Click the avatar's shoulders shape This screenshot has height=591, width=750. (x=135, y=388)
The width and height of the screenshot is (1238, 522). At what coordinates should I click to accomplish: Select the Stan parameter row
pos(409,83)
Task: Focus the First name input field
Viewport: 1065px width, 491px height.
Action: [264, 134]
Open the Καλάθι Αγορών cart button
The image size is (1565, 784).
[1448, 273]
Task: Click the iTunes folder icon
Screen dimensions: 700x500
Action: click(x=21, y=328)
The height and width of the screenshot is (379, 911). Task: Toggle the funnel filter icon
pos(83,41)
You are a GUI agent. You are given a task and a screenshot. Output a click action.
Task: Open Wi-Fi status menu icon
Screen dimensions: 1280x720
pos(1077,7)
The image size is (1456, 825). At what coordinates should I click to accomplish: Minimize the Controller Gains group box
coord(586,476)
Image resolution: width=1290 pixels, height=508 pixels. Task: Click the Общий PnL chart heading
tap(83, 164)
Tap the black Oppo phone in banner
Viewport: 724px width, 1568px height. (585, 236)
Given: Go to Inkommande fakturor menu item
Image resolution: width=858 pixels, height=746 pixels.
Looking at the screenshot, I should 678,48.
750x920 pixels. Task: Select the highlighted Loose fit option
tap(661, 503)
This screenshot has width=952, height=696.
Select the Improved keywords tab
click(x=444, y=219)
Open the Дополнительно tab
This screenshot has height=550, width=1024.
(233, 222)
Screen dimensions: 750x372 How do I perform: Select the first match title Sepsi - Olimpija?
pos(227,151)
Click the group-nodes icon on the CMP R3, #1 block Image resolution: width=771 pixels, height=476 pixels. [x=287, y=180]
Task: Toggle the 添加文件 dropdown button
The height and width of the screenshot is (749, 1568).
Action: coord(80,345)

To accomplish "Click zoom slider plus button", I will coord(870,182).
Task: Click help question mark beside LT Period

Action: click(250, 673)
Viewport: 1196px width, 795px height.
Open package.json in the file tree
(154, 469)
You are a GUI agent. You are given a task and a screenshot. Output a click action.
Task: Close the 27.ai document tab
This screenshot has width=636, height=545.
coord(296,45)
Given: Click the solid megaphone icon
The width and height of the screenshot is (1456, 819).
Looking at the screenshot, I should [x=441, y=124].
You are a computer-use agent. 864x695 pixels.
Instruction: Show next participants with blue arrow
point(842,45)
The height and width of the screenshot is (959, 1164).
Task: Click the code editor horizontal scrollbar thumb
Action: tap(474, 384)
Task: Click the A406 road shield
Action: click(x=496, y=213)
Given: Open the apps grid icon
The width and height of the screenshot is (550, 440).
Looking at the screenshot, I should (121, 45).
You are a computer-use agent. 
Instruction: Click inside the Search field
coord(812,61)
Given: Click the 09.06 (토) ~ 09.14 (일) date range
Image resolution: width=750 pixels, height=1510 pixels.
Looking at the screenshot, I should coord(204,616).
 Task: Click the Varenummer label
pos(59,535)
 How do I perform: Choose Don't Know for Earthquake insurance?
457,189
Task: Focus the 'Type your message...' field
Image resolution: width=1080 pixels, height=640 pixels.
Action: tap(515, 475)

######

### WHAT THIS TASK INVOLVES:
Please transcribe the entire listing exactly as given.

### EXERCISE RESPONSE:
Click the avatar's shoulders shape This screenshot has height=591, width=750. (x=135, y=388)
The width and height of the screenshot is (1238, 522). At what coordinates should I click to accomplish: Select the Stan parameter row
pos(409,83)
Task: Focus the First name input field
Viewport: 1065px width, 491px height.
Action: [264, 134]
Open the Καλάθι Αγορών cart button
The image size is (1565, 784).
[1448, 273]
Task: Click the iTunes folder icon
Screen dimensions: 700x500
Action: click(x=21, y=328)
The height and width of the screenshot is (379, 911). Task: Toggle the funnel filter icon
pos(83,41)
You are a GUI agent. You are given a task and a screenshot. Output a click action.
Task: Open Wi-Fi status menu icon
Screen dimensions: 1280x720
pos(1077,7)
The image size is (1456, 825). At what coordinates should I click to accomplish: Minimize the Controller Gains group box
coord(586,476)
Image resolution: width=1290 pixels, height=508 pixels. Task: Click the Общий PnL chart heading
tap(83, 164)
Tap the black Oppo phone in banner
Viewport: 724px width, 1568px height. (585, 236)
Given: Go to Inkommande fakturor menu item
Image resolution: width=858 pixels, height=746 pixels.
Looking at the screenshot, I should 678,48.
750x920 pixels. Task: Select the highlighted Loose fit option
tap(661, 503)
This screenshot has width=952, height=696.
Select the Improved keywords tab
click(x=444, y=219)
Open the Дополнительно tab
This screenshot has height=550, width=1024.
(233, 222)
Screen dimensions: 750x372 How do I perform: Select the first match title Sepsi - Olimpija?
pos(227,151)
Click the group-nodes icon on the CMP R3, #1 block Image resolution: width=771 pixels, height=476 pixels. [x=287, y=180]
Task: Toggle the 添加文件 dropdown button
The height and width of the screenshot is (749, 1568).
Action: coord(80,345)

To accomplish "Click zoom slider plus button", I will coord(870,182).
Task: Click help question mark beside LT Period

Action: click(250, 673)
Viewport: 1196px width, 795px height.
Open package.json in the file tree
(154, 469)
You are a GUI agent. You are given a task and a screenshot. Output a click action.
Task: Close the 27.ai document tab
This screenshot has width=636, height=545.
coord(296,45)
Given: Click the solid megaphone icon
The width and height of the screenshot is (1456, 819).
Looking at the screenshot, I should [x=441, y=124].
You are a computer-use agent. 864x695 pixels.
Instruction: Show next participants with blue arrow
point(842,45)
The height and width of the screenshot is (959, 1164).
Task: Click the code editor horizontal scrollbar thumb
Action: tap(474, 384)
Task: Click the A406 road shield
Action: click(x=496, y=213)
Given: Open the apps grid icon
The width and height of the screenshot is (550, 440).
Looking at the screenshot, I should (121, 45).
You are a computer-use agent. 
Instruction: Click inside the Search field
coord(812,61)
Given: Click the 09.06 (토) ~ 09.14 (일) date range
Image resolution: width=750 pixels, height=1510 pixels.
Looking at the screenshot, I should coord(204,616).
 Task: Click the Varenummer label
pos(59,535)
 How do I perform: Choose Don't Know for Earthquake insurance?
457,189
Task: Focus the 'Type your message...' field
Image resolution: width=1080 pixels, height=640 pixels.
Action: tap(515, 475)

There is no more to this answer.